I’d like to end this little piece with a personal story. A tale of a man who fled his native land in the Middle East where he had been an academic superstar (tested first in his entire country), ultimately landing here in Southern California. The smartest person I have ever met. Chemical engineer turned patent lawyer, a man who fostered scientific research at some of the finest universities in our nation. Fluent, and I do mean fluent, in several languages, he became a superstar in his profession, coveted by clients and institutions all over the earth. An American citizen for decades, with no detectable accent, he got as used to getting stopped by police (as a “person of color”) here in California dozens of times… as used to such intrusions as you can ever get accustomed to.
Notwithstanding his legal obligation to protect his clients’ attorney-client privilege, the post-Trump border guards, insisted on downloading the information on his smart phone and laptop. He no longer carries them on trips that involve crossing the U.S. border. He was an immigrant, albeit totally legal, educated and productive, loved by the scientists, engineers and institutions whose patents he protected. But to Trump and his flock, he was what was wrong with this country.
The new administration was pretty clear that people of his ethnicity weren’t welcome here… and they were anything but subtle in expressing those feelings. People who used to just let him be were telling him how now he and “his kind” were now going to be forced to leave under the new Trump regime. He’s a citizen!!! He never raised his voice or accepted these challenges. He avoided confrontation. Angry people, feeling empowered by the open political rhetoric, came out of the shadows.

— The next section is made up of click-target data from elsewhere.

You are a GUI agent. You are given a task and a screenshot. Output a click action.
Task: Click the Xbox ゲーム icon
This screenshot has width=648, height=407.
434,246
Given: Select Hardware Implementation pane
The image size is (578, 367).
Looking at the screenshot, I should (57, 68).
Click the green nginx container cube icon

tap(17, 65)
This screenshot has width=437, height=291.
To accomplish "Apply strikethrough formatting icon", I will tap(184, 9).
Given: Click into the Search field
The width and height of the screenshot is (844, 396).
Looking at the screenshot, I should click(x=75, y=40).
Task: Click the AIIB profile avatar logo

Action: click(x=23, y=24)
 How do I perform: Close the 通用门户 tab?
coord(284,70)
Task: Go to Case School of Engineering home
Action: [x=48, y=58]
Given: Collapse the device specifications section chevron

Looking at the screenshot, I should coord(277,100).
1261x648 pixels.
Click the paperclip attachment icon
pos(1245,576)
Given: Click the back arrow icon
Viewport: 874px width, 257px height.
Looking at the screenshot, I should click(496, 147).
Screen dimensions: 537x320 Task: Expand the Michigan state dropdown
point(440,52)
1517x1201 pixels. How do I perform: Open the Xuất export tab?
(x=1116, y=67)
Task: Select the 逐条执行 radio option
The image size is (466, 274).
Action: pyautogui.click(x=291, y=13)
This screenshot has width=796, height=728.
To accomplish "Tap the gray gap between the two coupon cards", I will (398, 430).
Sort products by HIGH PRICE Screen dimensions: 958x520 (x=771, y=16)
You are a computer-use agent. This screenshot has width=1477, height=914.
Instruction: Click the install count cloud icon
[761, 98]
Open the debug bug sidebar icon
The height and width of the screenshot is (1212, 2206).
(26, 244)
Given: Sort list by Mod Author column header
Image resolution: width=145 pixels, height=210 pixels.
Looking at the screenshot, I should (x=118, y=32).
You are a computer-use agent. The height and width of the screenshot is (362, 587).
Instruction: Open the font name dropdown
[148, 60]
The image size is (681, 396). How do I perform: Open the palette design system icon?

But his law practice was exploding now, with calls from his German clients to come to their country, where he earned the epithet, “the unicorn.” The angry political climate he escaped as a boy, a long time ago, seemed too familiar to him. It was all around him now. It was in his new home country. He just told me that he is no longer comfortable here. He is moving to Germany. They get his brain, his productivity, the results of his American university education. We don’t. How many other brilliant “job creators” is Donald Trump deflecting or are simply leaving because of his misconceived policies? I am sad. Very sad.
I’m Peter Dekom, and how mediocre do we have to get before we realize what a colossal mistake we have made… assuming we are even able to reverse the damage?